Lukasz Bojarski, PhD candidate at the University of Oslo and member of the Judges under Stress project, offers a view on the Polish case in his article Civil Society Organizations for and with the Courts and Judges – Struggle for the Rule of Law and Judicial Independence (The Case of Poland 1976-2020). Bojarski elaborates on the situation since the Polish parliamentary elections in October 2015 resulting in the takeover of the Law and Justice party’s coalition and the following reforms to the judiciary. The government targeted the Constitutional Tribunal first, then the National Council of the Judiciary, the Supreme Court, and the ordinary courts. In response to subsequent moves of the government, several judges undertook various activities to defend the independence of the judiciary and judges or, more broadly, to defend the liberal democracy.

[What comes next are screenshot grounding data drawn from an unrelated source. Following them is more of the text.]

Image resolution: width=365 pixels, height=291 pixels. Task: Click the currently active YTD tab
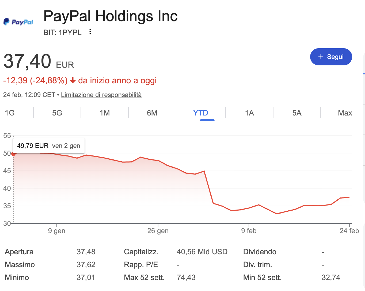pyautogui.click(x=200, y=113)
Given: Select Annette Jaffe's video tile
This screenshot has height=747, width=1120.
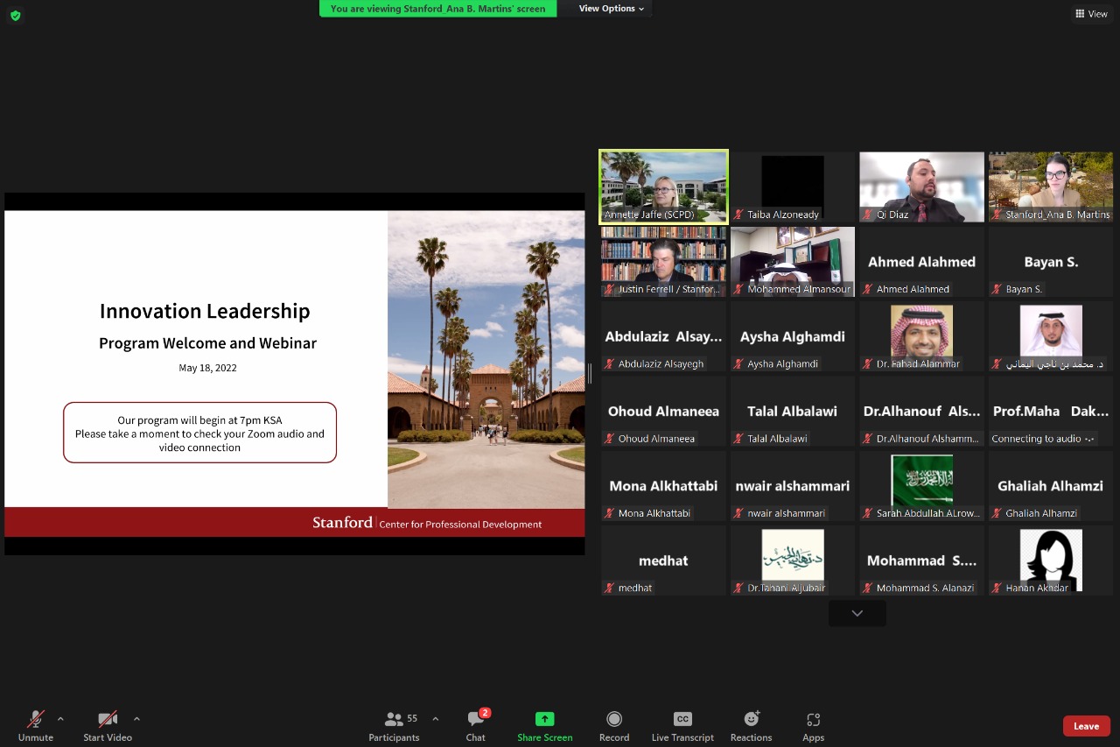Looking at the screenshot, I should pos(663,187).
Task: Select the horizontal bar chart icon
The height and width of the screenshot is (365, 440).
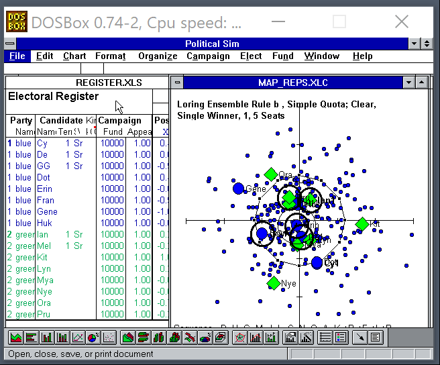Action: coord(31,337)
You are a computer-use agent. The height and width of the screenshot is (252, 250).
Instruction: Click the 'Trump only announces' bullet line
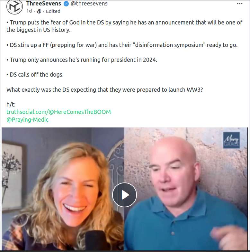[82, 60]
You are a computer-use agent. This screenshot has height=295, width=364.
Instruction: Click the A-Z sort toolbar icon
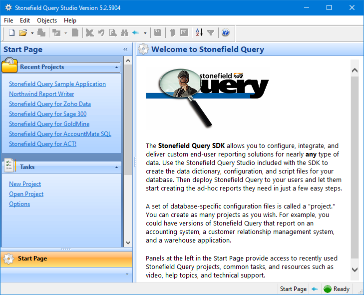click(199, 33)
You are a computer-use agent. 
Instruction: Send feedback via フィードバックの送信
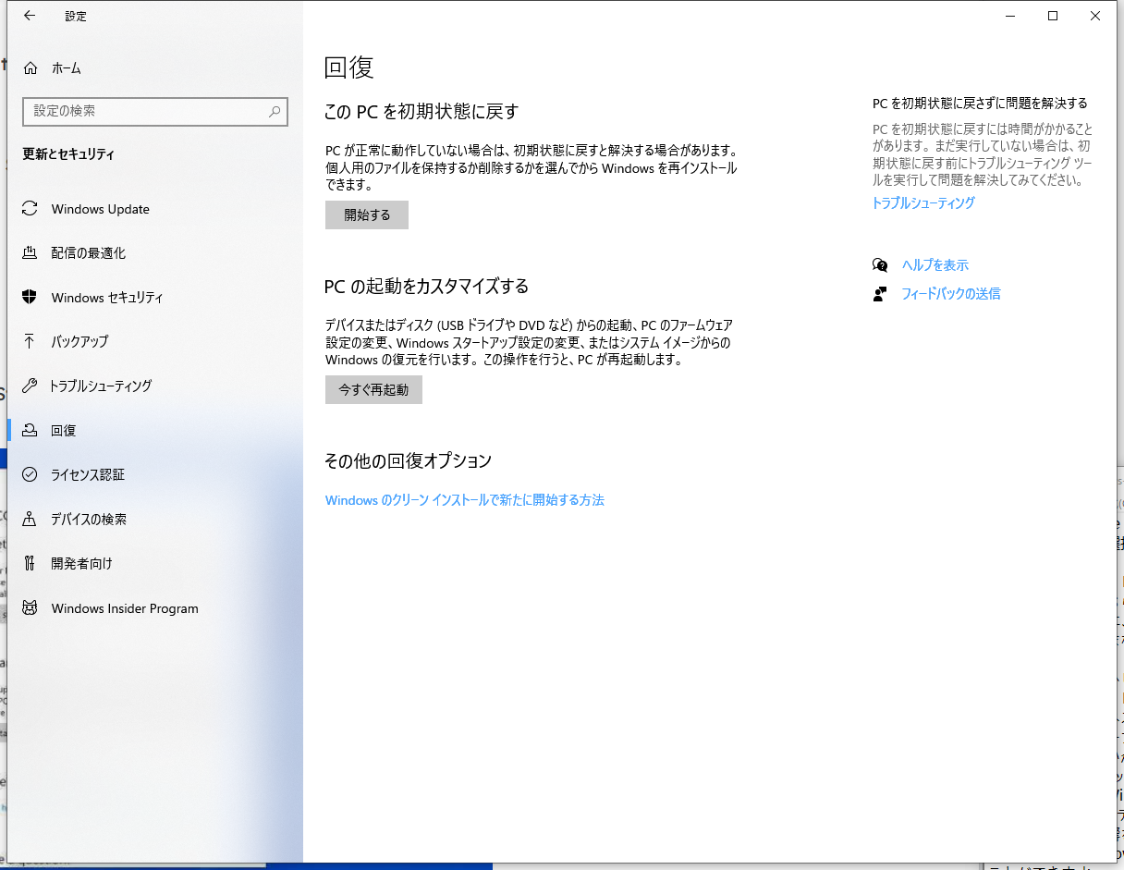point(950,293)
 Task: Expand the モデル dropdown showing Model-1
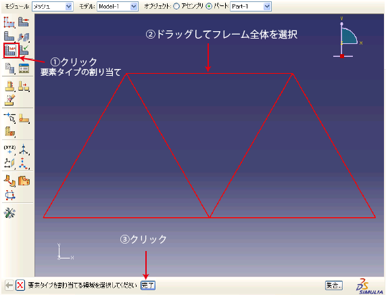point(118,6)
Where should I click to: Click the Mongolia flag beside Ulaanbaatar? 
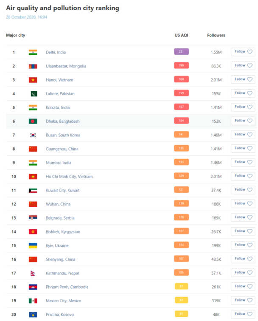click(x=33, y=66)
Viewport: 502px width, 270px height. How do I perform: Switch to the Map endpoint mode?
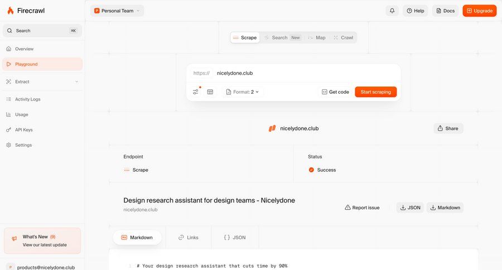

An issue worth attention is the interaction and cooperation of resisting judges with other entities and their support for judicial activities. His primary focus is the role of civil society organizations (CSOs) while he takes a closer look at CSOs’ activities vis-a-vis courts and judges. Bojarski claims that CSOs might play an essential role in the struggle for the rule of law and judicial independence. The role of their support for the judiciary, their struggle for independent courts, their defense of liberal values under attack might be significant, even if they seem to be underrated and underappreciated. Activities of CSOs consist of: Asking, or sometimes demanding, judges to undertake legal actions in response to state actions; communication with the public about the reasons for their decisions; and encouraging not to abdicate their positions despite political attacks. CSOs also create a public ambiance serving judicial resistance. Bojarski claims that we are witnessing an interesting phenomenon in Poland with no precedent, both when it comes to the character of the relationship between judges and CSOs and the scale and diversity of cooperation. Nevertheless, he asks: Is it an extraordinary phenomenon, born ad-hoc, or does it arise from the previous interactions between the judiciary and civil society? The Polish example shows how important the role of civil society and specialized social organizations can be in the event of a threat to the rule of law, attack on courts and their independence, and liberal democracy in general.